Die grobe Geschichte dürfte wohl jedem/r ...

Stolz und Vorurteil ist einer der Klassiker, der mich schon sehr lange interessiert hat und ich bin wirklich unglaublich froh, diesen endlich gelesen zu haben.

Die grobe Geschichte dürfte wohl jedem/r bekannt sein. Selbst ich bin an der Geschichte von Elizabeth Bennet und Mr Darcy nie vorbeigekommen und habe mich schon damals gefragt, was wohl alles in dem Buch schlummern musste, dass dieses von so vielen Leser*innen weltweit begeistert gelesen wird. Auch mich konnte die Geschichte überzeugen, wenn auch mit kleineren Makeln, aber dazu später mehr.

Kommen wir zur Handlung: Wenn man sich auf dieses Buch einlässt muss man sich immer vor Augen halten, dass die Geschichte zu einer völlig anderen Zeit geschrieben wurde. Dies merkt man nicht nur sofort am Schreibstil, sondern auch an der Gesellschaft. Hierbei war es als Frau wichtig, möglichst so früh wie möglich zu heiraten, am besten wohlhabend, um sich eine "vielversprechende" Zukunft zu sichern. Unserer Protagonistin, Elizabeth, ist sich dessen bewusst, dennoch glaubt sie auch an die wahre Liebe und würde sich nicht auf jeden Dahergelaufenen einlassen, egal wie reich er auch sei. Der Großteil des Buches handelt von den fünf Töchtern der Bennets, wobei der Fokus auf Elizabeth lag. Es wurde viel über Hochzeiten und potenzielle Ehemänner geredet, aber Jane Austen übt auch Kritik an der Gesellschaft und wie schnell man sich doch von Meinung anderer zu Vorurteilen verleiten lässt, ohne die Aussagen zu hinterfragen.

Unsere beiden Protagonisten, Elizabeth und Mr Darcy, haben mich bis jetzt noch nicht losgelassen. Elizabeth war eine Vorreiterin ihrer Zeit und ich hatte mehrmals das Gefühl, als wäre sie im falschen Jahrhundert geboren: sie ist sich nicht zu schade ihre Meinung zu äußern, Kritik zu üben oder auch mal potenziellen Ehemännern einen Korb zu erteilen, wenn sie diese nicht liebt. Sie ist klug, stark, aber gleichzeitig auch sehr selbstreflektierend. Sie macht eine unglaubliche Wandlung durch und sieht im Laufe der Geschichte ein, dass sie sich zu gewissen Vorurteilen verleiten ließ und bereut, dass sie doch so leicht zu beeinflussen war. Das hat mir besonders gut gefallen und gerade, dass sie nicht perfekt ist, aber dennoch ihre Fehler einsieht, hat sie zu einer unglaublich gelungenen Protagonistin gemacht.

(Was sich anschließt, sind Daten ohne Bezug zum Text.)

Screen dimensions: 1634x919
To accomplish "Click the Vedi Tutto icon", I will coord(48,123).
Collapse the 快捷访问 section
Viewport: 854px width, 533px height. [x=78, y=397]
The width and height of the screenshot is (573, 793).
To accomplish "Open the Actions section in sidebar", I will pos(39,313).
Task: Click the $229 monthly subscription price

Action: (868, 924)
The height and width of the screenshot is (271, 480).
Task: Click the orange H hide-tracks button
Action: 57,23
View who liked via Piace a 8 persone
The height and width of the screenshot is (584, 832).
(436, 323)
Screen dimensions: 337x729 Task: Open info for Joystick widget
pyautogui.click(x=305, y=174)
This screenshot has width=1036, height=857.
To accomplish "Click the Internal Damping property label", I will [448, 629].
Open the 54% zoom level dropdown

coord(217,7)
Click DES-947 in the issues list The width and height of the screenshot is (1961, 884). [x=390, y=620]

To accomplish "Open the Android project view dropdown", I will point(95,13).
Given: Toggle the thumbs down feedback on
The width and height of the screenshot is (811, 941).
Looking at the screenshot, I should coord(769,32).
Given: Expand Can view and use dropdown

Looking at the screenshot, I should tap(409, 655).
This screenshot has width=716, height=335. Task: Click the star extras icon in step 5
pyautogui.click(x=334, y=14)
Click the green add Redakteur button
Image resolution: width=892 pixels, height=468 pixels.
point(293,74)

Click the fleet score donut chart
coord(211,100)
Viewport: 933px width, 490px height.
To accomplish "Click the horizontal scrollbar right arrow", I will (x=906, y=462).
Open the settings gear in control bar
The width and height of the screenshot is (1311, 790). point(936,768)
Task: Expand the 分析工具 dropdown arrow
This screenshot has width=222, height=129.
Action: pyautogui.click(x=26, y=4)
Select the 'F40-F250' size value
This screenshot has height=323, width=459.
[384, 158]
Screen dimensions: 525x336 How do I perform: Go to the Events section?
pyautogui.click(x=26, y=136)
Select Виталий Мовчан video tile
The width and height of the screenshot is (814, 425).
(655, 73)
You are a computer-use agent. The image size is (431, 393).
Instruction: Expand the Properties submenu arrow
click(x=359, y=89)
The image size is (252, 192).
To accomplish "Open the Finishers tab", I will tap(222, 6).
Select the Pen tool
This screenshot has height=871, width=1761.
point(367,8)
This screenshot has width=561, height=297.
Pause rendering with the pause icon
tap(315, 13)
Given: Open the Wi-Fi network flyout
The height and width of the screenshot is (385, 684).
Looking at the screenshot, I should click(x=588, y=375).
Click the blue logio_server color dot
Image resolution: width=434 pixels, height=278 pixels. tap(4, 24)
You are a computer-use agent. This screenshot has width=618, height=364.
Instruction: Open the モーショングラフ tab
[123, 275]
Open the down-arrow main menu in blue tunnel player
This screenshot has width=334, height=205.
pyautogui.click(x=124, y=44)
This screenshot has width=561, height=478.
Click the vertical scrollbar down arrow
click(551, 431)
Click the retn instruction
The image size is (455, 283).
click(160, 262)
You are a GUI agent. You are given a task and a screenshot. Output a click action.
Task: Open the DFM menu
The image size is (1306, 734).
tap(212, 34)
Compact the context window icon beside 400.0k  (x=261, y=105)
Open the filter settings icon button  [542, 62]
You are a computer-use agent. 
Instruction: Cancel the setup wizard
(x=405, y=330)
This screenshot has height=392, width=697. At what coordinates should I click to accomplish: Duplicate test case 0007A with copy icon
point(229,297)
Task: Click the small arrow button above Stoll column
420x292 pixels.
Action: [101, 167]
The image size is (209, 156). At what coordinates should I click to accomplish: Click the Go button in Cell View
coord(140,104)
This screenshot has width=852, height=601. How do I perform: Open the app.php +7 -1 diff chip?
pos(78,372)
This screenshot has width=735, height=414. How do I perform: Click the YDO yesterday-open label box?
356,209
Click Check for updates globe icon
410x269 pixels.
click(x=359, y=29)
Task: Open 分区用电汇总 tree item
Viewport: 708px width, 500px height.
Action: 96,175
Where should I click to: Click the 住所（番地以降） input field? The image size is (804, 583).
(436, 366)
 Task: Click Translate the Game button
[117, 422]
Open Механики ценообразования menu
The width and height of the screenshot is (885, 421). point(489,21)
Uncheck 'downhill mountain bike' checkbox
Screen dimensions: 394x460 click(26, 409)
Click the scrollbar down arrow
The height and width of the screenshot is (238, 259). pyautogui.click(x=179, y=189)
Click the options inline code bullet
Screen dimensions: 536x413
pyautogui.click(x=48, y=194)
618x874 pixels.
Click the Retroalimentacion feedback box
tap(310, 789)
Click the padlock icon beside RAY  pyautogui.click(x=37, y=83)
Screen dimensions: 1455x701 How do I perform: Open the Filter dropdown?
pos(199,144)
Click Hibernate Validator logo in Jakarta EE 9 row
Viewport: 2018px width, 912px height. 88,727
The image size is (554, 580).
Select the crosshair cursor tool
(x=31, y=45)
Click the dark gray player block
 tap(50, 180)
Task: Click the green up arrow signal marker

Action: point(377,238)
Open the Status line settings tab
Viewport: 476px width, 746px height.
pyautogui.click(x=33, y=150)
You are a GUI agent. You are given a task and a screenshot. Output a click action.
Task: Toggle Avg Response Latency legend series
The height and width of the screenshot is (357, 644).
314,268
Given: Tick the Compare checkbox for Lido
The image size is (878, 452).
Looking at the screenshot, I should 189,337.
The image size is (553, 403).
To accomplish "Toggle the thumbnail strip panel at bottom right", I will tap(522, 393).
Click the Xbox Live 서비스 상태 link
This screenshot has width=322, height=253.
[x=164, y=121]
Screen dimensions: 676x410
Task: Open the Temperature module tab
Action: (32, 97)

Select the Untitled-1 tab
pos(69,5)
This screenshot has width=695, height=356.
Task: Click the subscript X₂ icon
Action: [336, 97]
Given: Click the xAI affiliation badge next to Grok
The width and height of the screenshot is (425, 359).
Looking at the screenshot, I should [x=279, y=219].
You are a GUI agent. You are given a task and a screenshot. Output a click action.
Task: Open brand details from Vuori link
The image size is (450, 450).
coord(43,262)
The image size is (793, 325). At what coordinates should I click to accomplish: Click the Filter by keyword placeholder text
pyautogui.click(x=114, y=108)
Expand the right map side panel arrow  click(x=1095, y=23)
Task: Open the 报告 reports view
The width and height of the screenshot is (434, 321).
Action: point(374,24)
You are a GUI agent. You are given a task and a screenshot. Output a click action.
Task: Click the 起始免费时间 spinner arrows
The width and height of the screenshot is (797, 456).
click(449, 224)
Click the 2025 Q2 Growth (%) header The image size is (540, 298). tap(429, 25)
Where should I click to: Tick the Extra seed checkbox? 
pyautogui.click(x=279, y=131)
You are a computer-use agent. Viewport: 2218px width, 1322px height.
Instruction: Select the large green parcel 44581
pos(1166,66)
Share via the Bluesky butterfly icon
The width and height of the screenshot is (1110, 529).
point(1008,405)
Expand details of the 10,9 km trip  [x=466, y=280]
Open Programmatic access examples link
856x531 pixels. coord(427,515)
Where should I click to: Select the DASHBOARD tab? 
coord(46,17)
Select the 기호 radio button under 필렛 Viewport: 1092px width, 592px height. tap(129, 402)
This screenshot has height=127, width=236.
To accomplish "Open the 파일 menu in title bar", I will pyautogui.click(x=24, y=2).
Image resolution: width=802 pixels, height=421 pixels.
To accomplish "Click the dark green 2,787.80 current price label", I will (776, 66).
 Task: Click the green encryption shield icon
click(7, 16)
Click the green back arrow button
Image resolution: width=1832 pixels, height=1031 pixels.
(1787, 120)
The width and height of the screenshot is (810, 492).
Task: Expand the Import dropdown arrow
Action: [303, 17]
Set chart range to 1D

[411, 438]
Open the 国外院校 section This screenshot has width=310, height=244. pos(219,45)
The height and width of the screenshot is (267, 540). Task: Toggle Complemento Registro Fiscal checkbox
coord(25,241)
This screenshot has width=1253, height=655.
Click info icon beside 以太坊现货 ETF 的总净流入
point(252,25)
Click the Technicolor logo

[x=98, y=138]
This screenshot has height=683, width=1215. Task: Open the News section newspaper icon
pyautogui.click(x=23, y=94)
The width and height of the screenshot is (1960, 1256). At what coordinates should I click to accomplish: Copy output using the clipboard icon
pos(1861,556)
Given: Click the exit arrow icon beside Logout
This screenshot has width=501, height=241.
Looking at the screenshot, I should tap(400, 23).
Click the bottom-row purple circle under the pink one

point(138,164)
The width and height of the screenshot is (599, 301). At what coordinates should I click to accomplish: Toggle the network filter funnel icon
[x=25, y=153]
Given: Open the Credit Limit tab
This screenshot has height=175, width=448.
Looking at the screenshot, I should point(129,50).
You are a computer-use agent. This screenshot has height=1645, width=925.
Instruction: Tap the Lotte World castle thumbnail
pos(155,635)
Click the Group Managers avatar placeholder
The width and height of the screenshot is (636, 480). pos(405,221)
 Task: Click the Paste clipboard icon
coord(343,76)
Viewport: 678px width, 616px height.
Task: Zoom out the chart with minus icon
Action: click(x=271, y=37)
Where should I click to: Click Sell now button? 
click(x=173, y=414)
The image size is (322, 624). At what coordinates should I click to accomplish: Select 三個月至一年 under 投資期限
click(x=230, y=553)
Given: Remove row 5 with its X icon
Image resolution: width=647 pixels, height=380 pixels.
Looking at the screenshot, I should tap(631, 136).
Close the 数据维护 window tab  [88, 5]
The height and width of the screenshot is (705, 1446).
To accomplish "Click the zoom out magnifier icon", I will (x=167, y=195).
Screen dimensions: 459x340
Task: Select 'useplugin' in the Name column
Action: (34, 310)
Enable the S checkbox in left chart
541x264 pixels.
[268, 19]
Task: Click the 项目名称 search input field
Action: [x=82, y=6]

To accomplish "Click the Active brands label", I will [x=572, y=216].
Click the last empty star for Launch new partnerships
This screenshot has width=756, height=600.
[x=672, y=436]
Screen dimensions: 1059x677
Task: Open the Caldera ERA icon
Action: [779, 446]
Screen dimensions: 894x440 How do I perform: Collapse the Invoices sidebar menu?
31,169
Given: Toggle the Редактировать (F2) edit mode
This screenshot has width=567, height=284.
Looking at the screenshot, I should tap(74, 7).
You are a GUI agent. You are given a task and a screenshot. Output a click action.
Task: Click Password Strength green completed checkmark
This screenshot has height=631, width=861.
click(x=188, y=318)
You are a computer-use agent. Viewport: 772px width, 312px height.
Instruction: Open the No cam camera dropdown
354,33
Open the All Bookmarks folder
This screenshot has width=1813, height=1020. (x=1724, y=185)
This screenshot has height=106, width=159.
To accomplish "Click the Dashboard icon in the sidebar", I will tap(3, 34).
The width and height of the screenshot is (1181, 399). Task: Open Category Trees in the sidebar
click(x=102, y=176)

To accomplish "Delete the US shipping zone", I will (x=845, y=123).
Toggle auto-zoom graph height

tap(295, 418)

Aber auch Mr Darcy mochte ich sehr gerne. Wenn er anfangs noch etwas kühl und reserviert erscheint, bekommt man im Laufe des Buches immer mehr die Gelegenheit hinter seine Fassade zu schauen und entdeckt plötzlich einen unglaubliche loyalen, hilfsbereiten und ehrlichen Mann, der einfach nur durch die Gesellschaft in ein schlechtes Licht gestellt wurde.

Die Geschichte hat mich berührt und besonders die Liebesgeschichte war so zart, gefühlvoll und echt - ohne dabei im Geringsten kitschig oder unrealistisch zu sein. Ich hatte wirklich das Gefühl, dass sich hier zwei gefunden hatten und ernsthafte Gefühle füreinander hegten.

Doch auch wenn ich vieles am Buch geliebt habe, konnte es mich nicht vollständig überzeugen. Teilweise war die Handlung doch etwas zäh und es gab einige Szenen oder Handlungen, die sich wiederholt haben und dadurch teilweise etwas den Lesefluss beeinträchtigt haben. Ich war nicht immer zu 100% gefesselt gewesen, an anderen Stellen konnte ich das Buch jedoch nicht mehr aus der Hand legen. Es war ein ständiges Hin und Her, doch trotzdem habe ich immer wieder zu dem Buch gegriffen, da es mich einfach nicht losgelassen hatte, auch wenn manche Kapitel dann doch etwas langatmiger waren.

Trotz meiner Kritikpunkte kann ich sagen, dass ich durchaus nachvollziehen kann, weshalb dieses Buch ein Klassiker ist und ich bin Jane Austen sehr dankbar für dieses Werk. Ich habe mitgefühlt und zusammen mit Elizabeth gelitten und kann jedem/r, der/die eventuell mit Klassikern anfangen möchte dieses Buch empfehlen. Der dazugehörige Film mit Keira Knightley ist ebenfalls sehr, sehr sehenswert!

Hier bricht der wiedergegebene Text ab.